We laughed hilariously, but half a minute later, a loud staccato of ‘Panya Road- Panya Road-Panya Road’ alert pierced the air repeatedly. We became actors in a comedy that had no script. ‘My God’ and ‘Mama yangu’ exclamations rang out.
The ‘Everyone-for-thyself-God-forus- all’ principle was set in full motion.At a speed that could have put national athletes to irreparable shame, a fat, pot-bellied gentleman whose surname, curiously, is Mwembamba, sped off on foot towards a direction opposite the location of his house.
He forgot about being the owner of a car he had parked in the bar’s yard, whose loan he had repaid only half-way. In the midst of the confusion, I picked a basket abandoned by an acutely deathfearing machinga.

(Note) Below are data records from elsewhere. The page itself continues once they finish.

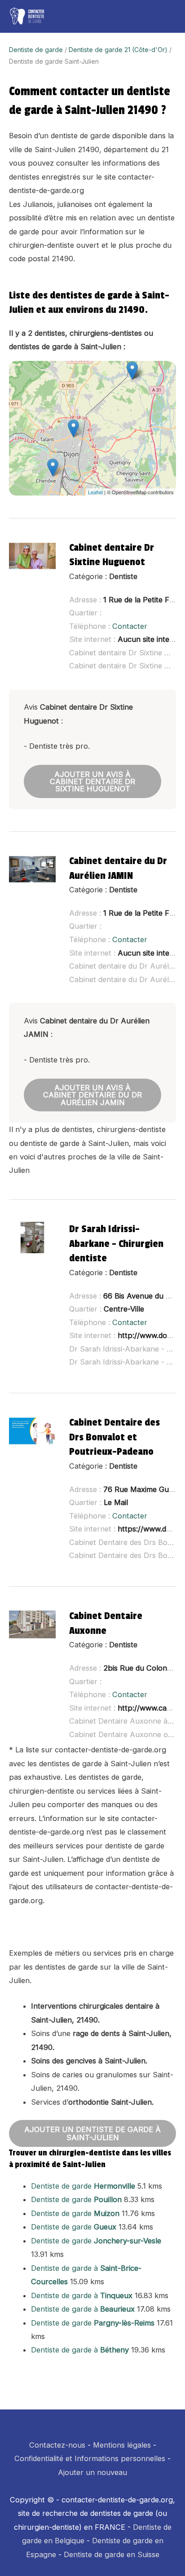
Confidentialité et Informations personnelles (89, 2458)
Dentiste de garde (36, 49)
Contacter (129, 626)
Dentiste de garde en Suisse (111, 2554)
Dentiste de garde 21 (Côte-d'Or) (118, 49)
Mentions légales (122, 2444)
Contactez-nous (57, 2444)
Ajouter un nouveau (92, 2472)
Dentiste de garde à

A very fat lady, informally called Mama Kibonge because she was mother to a fat daughter, collided with Kibonge, who had been running from the opposite direction, from where another ‘Panya road’ alert had been sounded.
On an open space, a tall, slim, bearded man, Pastor Wokovu, was addressing a crowd. I drew closer out of curiosity, because he rekindled memories of my literature lessons in school, of Brother Jero, a character in a play by famous playwright Wole Soyinka.
He advised true believers to surrender valuable items which they wouldn’t need any more. A man surrendered his car and a lady handed over a handbag with about one million shillings.
I surrendered the basket that was originally a machinga’s, which I belatedly discovered hosted secondhand ladies’ underpants.